_Problem to work on_: Your task is to retype every entry exactly, omitting nothing.

_Task data_:
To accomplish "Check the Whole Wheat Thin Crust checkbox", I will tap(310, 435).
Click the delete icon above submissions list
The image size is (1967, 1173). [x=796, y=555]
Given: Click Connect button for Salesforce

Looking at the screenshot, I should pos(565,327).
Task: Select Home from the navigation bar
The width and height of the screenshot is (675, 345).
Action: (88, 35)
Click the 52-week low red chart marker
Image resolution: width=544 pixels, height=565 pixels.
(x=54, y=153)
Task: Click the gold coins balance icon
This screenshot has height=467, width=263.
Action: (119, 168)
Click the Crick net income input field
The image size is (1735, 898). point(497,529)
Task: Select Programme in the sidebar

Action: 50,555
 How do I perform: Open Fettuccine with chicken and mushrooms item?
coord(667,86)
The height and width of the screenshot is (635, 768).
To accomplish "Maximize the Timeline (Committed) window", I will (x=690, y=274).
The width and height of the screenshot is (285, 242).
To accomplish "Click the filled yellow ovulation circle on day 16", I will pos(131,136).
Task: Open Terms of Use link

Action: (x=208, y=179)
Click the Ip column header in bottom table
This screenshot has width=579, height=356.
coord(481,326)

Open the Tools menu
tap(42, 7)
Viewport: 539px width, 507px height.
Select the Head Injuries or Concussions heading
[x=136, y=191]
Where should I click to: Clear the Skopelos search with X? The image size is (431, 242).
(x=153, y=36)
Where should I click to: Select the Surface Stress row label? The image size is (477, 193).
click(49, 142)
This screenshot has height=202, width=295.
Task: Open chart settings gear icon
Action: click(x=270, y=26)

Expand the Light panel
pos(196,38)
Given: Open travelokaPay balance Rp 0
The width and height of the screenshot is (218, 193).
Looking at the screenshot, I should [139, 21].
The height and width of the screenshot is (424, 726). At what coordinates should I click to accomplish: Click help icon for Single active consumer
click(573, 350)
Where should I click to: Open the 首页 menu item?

_Output below_:
To accomplish "Check the Whole Wheat Thin Crust checkbox", I will tap(310, 435).
Click the delete icon above submissions list
The image size is (1967, 1173). [x=796, y=555]
Given: Click Connect button for Salesforce

Looking at the screenshot, I should pos(565,327).
Task: Select Home from the navigation bar
The width and height of the screenshot is (675, 345).
Action: (88, 35)
Click the 52-week low red chart marker
Image resolution: width=544 pixels, height=565 pixels.
(x=54, y=153)
Task: Click the gold coins balance icon
This screenshot has height=467, width=263.
Action: (119, 168)
Click the Crick net income input field
The image size is (1735, 898). point(497,529)
Task: Select Programme in the sidebar

Action: 50,555
 How do I perform: Open Fettuccine with chicken and mushrooms item?
coord(667,86)
The height and width of the screenshot is (635, 768).
To accomplish "Maximize the Timeline (Committed) window", I will (x=690, y=274).
The width and height of the screenshot is (285, 242).
To accomplish "Click the filled yellow ovulation circle on day 16", I will pos(131,136).
Task: Open Terms of Use link

Action: (x=208, y=179)
Click the Ip column header in bottom table
This screenshot has width=579, height=356.
coord(481,326)

Open the Tools menu
tap(42, 7)
Viewport: 539px width, 507px height.
Select the Head Injuries or Concussions heading
[x=136, y=191]
Where should I click to: Clear the Skopelos search with X? The image size is (431, 242).
(x=153, y=36)
Where should I click to: Select the Surface Stress row label? The image size is (477, 193).
click(49, 142)
This screenshot has height=202, width=295.
Task: Open chart settings gear icon
Action: click(x=270, y=26)

Expand the Light panel
pos(196,38)
Given: Open travelokaPay balance Rp 0
The width and height of the screenshot is (218, 193).
Looking at the screenshot, I should [139, 21].
The height and width of the screenshot is (424, 726). At what coordinates should I click to accomplish: Click help icon for Single active consumer
click(573, 350)
Where should I click to: Open the 首页 menu item?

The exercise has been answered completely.